Extended Data Fig. 10: The VirtualMultiplexer can greatly accelerate histopathology workflows.

We performed a runtime estimation of all components of the VirtualMultiplexer framework across imaging datasets of different scales: an in-domain TMA from the EMPaCT dataset (A), an out-of-domain TMA from the PDAC dataset (B), an out-of-domain needle biopsy from the SICAP dataset (C), and an out-of-domain WSI from the in-house dataset (D). We calculated that applying the trained VirtualMultiplexer on a single EMPaCT TMA core (6000 × 6000 pixels at 20X magnification-0.24μm/pixel) for one marker resulted in a total runtime of 2.81 seconds, and the same process for an out-of-distribution TMA core resulted in a runtime of 10.88 seconds, with the increase attributed to stain normalization.

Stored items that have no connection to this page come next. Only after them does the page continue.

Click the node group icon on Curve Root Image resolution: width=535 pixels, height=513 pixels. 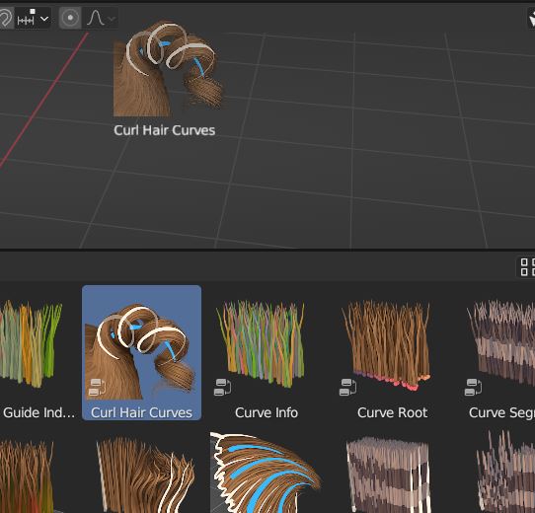tap(347, 387)
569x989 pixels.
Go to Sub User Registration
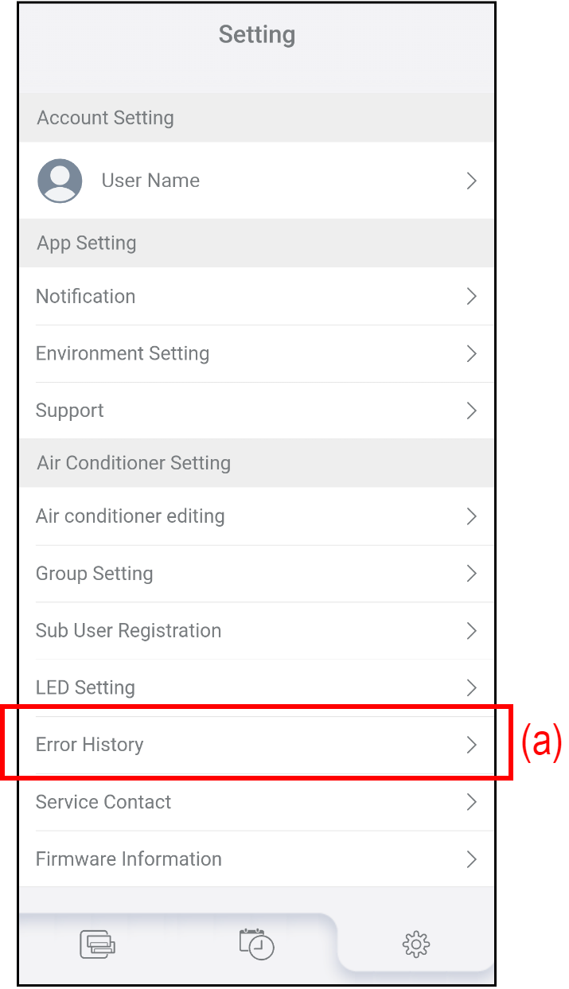[129, 631]
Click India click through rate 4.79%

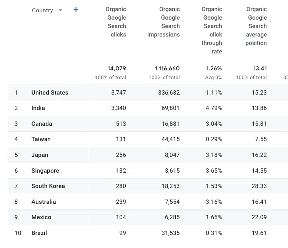pyautogui.click(x=214, y=108)
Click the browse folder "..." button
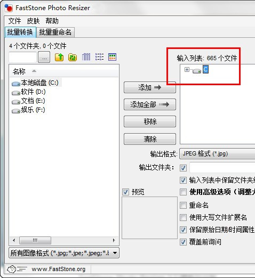 pos(44,58)
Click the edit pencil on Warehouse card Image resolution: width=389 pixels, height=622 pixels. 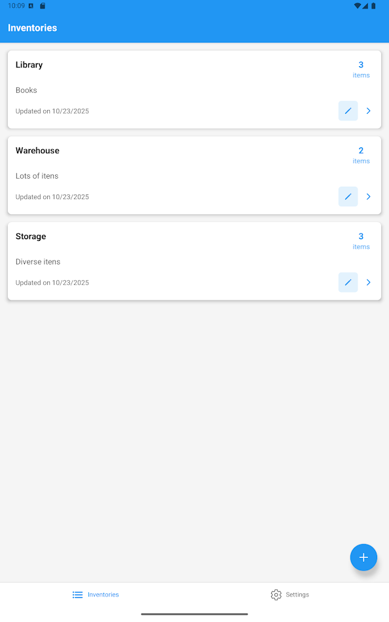point(348,196)
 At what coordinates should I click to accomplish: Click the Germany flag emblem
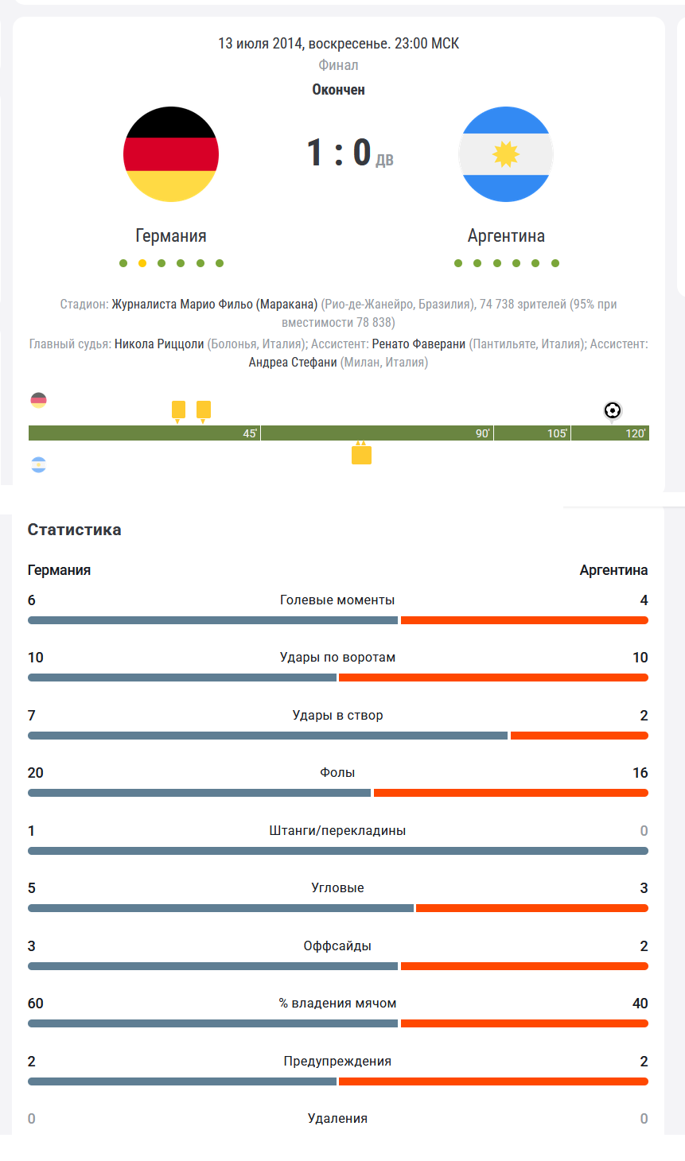point(171,154)
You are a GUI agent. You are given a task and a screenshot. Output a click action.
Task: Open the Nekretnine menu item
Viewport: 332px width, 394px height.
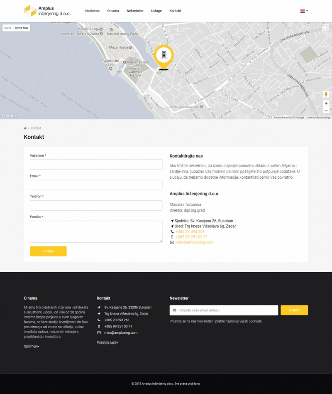135,11
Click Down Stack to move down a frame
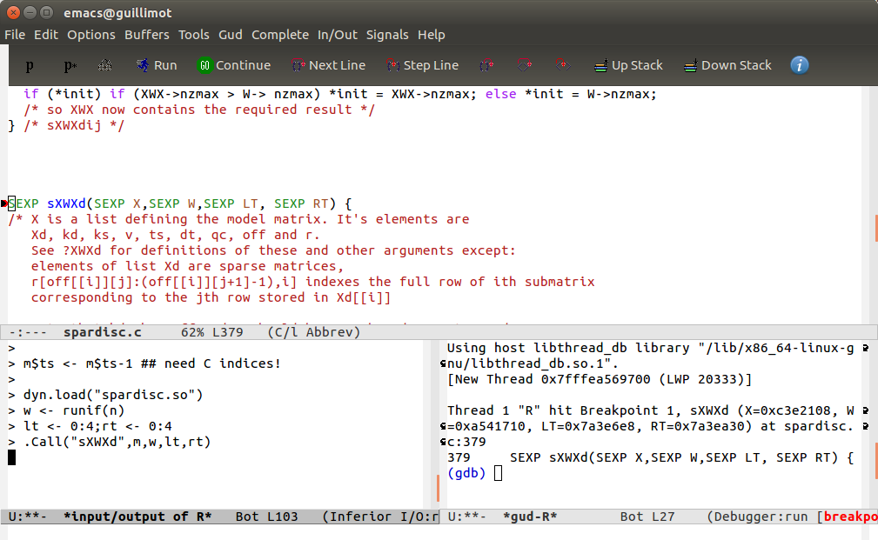The height and width of the screenshot is (540, 878). pos(727,65)

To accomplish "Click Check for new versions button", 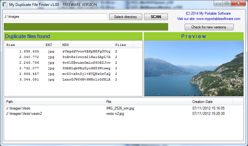I will click(209, 27).
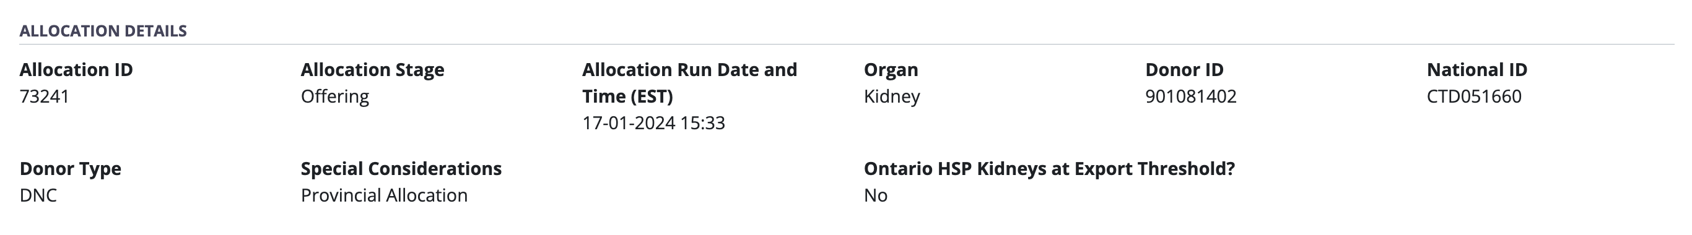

However, the stain normalization step is crucial as it alleviates the appearance disparity between the training and the out-of-distribution samples (Supplementary Fig. 1), and allows for a faithful application of the VirtualMultiplexer to unseen datasets. The above result implies that virtual staining of a hypothetical TMA slide containing 250 out-of-distribution TMA cores for 6 markers would be feasible in ≈ 65.8 minutes (preprocessing: ≈ 9.9 seconds per core, virtual staining and post-processing: ≈ 0.98 seconds per core and marker). Conversely, performing the IHC staining for the same hypothetical TMA for 6 IHC markers could take an estimated time of approximately 1 day, when applied in a cutting-edge pathology laboratory using the latest protocols⁸⁵. When applied in a biology lab that does not specialize in pathology, however, IHC staining could take up to 5 days per marker (sectioning: 1 day, staining: 2 days, slide drying: 1 day, imaging: 1 day), leading to a minimum of 5 days, if done simultaneously for all 6 markers, and more than 10 days, if performed mostly sequentially. Importantly, as our method scales linearly with the size of the tissue (TMA to WSI) and with the number of markers, similar time gains would be feasible for virtually staining needle biopsies and WSIs.